Дмитрий вспомнил гетто.

— Бывали. Как ты все это узнал? — Он пригнулся к тарелке, чтобы Горбачев не перехватил его взгляда. — Сухоруков? Минаева? Мельников? Жорка Заикин?

— Так они тебе и скажут, держи карман шире. — Горбачев подпер руками подбородок. Его уже давно подмывало рассказать хоть кому-нибудь о своей беде. Он понимал, что от этого легче не станет, но невыносимо было носить и носить ее в себе, будто обезлюдела земля, и никому нет до тебя никакого дела. Из всей Ритиной компании Агеев нравился ему больше других, и Горбачев обрадовался, что встретил в этом заброшенном кафе именно его: тоже пижон и тоже трепач, но что-то в нем есть. Рита рассказывала: гетто, партизаны, хлебнул в жизни горячего. — Так они тебе и скажут… — повторил он, чувствуя, как сваливается с души тяжесть молчания. — Они разыгрывали меня полтора месяца… почти полтора месяца, Ниночка и Сухоруков. А со мной в палате сантехник один лежал, Заяц его фамилия…

— Как? — встрепенулся Дмитрий. — Заяц? Фома Фомич?

— Он самый. А ты его откуда знаешь? Вместе водку пили? Силен был мужик. Он и там, брат, закладывал, дружки приносили. Раскрутит четвертинку, бульк — и нету.

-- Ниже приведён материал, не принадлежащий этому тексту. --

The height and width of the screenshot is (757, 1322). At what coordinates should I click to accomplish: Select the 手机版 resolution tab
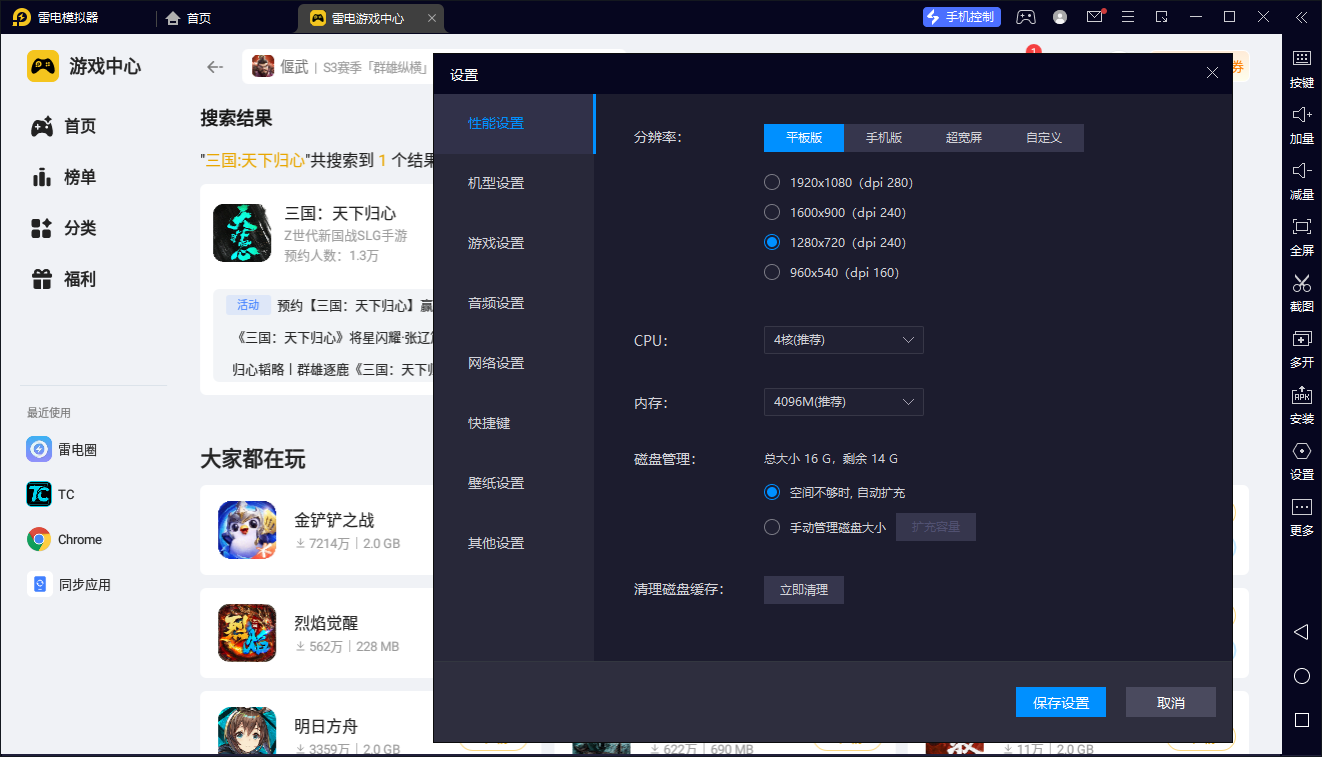[884, 138]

Горбачев плеснул себе коньяка, выпил, поперхнулся, вытер ладонью губы.

— После операции они мне сказали: доброкачественная опухоль, все в порядке. Правда, меня что насторожило, — очень уж быстро очухался. Через три дня в общую палату перевели, будто и не резали. Вроде не болит ничего, так, ноет… Сухоруков говорит: ты же богатырь, ничего удивительного. Поверил. Знаешь, как там хочется верить?! — Горбачев достал сигарету и жадно затянулся. — Нигде, брат, на свете так не хочется верить, как там. За любую ниточку цепляешься, за любой крючочек. А Заяц четвертинку залил: хана тебе, полковник, спекся. И такая в его глазах радость, такое счастье, словно самую лучшую новость он тебе принес! Он ведь считал, что я здоров, он завидовал мне, а тут… Ты бы увидел его глаза! У меня сердце оборвалось, честно тебе говорю, мне — кошку задавят, жалко, а его — прибил бы. Э, нет, говорю, врешь, я еще потопаю. У меня еще на земле столько дел — за сто лет не переделать. Новую технику осваивать, молодых ребят в небо поднимать, на крыло ставить… Я, брат, исключительно жадный до жизни человек. А он, гад, ухмыляется: мол, все равно хана.